▶ [Work instructions]:
1 - Name each stage that the instance pool excerpt says makes up warmup latency in ephemeral provisioning.
2 - Reproduce the instance pool excerpt starting at "Why pools cut" and ending at "cost matters more.".

+++ Excerpt +++

Atomic acquisition uses Postgres SELECT FOR UPDATE SKIP LOCKED — multiple operators can claim concurrently without race conditions, and a claim either succeeds or returns PoolEmptyError immediately.

Why pools cut latency: the W (warmup latency) dominates ephemeral provisioning — kernel boot + initramfs + agent enroll + first heartbeat. Pre-warming amortizes that cost across the pool's lifetime instead of paying it per-claim.

Cost trade-off: warm members cost the same as active members. Higher target_size = lower latency + higher idle cost. Tune based on whether latency or cost matters more.

Prerequisites

Requirement How
A NodeTemplate configured for ephemeral instances (lifecycle_class: ephemeral) with a runtime module assigned (e.g. docker-engine) Tutorial 02 + Tutorial 03
Provider quota for ≥10 instances of the chosen instance type Check provider quota dashboard
Operator permission system.instance_pool_manage Default for admins

Step 1 — Create the pool

platform.system_create_instance_pool({
  name: "ml-training-pool",
  description: "Warm pool for daily ML training bursts",
  template_id: "<ml-docker-template-id>",
  provider_region_id: "region-aws-us-east-1",
  provider_instance_type_id: "type-g4dn-xlarge",      // GPU instance type
  target_size: 5,
  min_size: 2,
  max_size: 10,
  warmup_grace_seconds: 600
})

+++ Recorded data +++

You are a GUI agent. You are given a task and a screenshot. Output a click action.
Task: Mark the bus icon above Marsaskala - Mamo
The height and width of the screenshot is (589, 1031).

+++

▶ [Solutions for each task]:
1 -
- kernel boot
- initramfs
- agent enroll
- first heartbeat

2 -
Why pools cut latency: the W (warmup latency) dominates ephemeral provisioning — kernel boot + initramfs + agent enroll + first heartbeat. Pre-warming amortizes that cost across the pool's lifetime instead of paying it per-claim.

Cost trade-off: warm members cost the same as active members. Higher target_size = lower latency + higher idle cost. Tune based on whether latency or cost matters more.